Are there any live videos of Oscar Moore actually playing? I haven't seen any. It's a shame.

http://www.classicjazzguitar.com/art....jsp?artist=20



Oscar Moore


Oscar Moore (1916 - 1981), and his brother Johnny Moore, began studying the guitar in Texas as grade schoolers and by the time they were teenagers they were both playing professionally. The Moore brothers played rhythm and blues together until Oscar was drawn to jazz by another Texas guitar player, Charlie Christian. Johnny Moore continued to pursue R & B.

Oscar Moore moved to Los Angeles in the 1930's and by that time he was already an accomplished jazz musician. In Los Angeles he played with both the Lionel Hampton and Art Tatum groups and was later picked up by Nat Cole for a job at a Los Angeles night club. The legend goes that the drummer didn't show up for the group's first show and the trio was born.

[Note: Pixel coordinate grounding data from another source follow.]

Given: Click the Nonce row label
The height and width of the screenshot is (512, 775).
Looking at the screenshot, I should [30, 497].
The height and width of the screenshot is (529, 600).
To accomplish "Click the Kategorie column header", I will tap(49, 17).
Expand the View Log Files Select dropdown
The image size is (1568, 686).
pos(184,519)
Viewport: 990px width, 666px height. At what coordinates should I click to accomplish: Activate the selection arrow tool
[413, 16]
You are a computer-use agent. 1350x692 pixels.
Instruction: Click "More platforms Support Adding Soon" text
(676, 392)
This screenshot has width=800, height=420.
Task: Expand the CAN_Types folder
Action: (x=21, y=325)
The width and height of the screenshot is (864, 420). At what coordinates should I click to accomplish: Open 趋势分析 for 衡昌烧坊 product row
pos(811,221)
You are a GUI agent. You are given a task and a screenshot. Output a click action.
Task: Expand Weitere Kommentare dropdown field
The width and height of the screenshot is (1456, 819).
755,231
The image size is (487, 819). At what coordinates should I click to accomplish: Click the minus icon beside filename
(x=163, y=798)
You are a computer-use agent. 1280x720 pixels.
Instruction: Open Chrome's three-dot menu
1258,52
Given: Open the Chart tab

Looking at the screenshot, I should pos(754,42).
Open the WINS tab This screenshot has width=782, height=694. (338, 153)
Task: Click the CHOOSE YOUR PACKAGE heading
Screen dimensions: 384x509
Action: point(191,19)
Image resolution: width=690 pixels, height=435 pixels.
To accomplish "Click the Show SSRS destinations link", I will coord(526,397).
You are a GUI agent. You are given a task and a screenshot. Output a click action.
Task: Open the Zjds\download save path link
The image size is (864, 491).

Oscar Moore's work with the Nat King Cole Trio lasted 10 years and brought him to the forefront of jazz guitarists. Many of his contemporaries and guitarists who came later have acknowledged a huge debt to Oscar Moore. First, Barney Kessel has said, Oscar Moore almost single handedly created the role of the jazz guitar in small combos. And, Kenny Burrell has acknowledged Oscar Moore as the first guitarist he knew of who used the modern jazz chord formations so common today. Oscar Moore's influence is also heard in the playing of young guitarists like Joshua Breakstone.

Oscar Moore won several awards for his playing, most notably from Downbeat, Metronome and Esquire in the early forties. When the King Cole Trio broke up in the late forties, Moore went to work as a session guitarist in Los Angeles and he began playing again with his brother. He appears as a guest on a number of recordings by Johnny Moore's Three Blazers. Eventually he left music altogether except for a brief period in the 1960's.

He settled in Los Angeles as a bricklayer and passed away in 1981.

©Copyright 2005 Classic Jazz Guitar

Last edited by Drumbler : 01-30-2010 at 10:43 AM.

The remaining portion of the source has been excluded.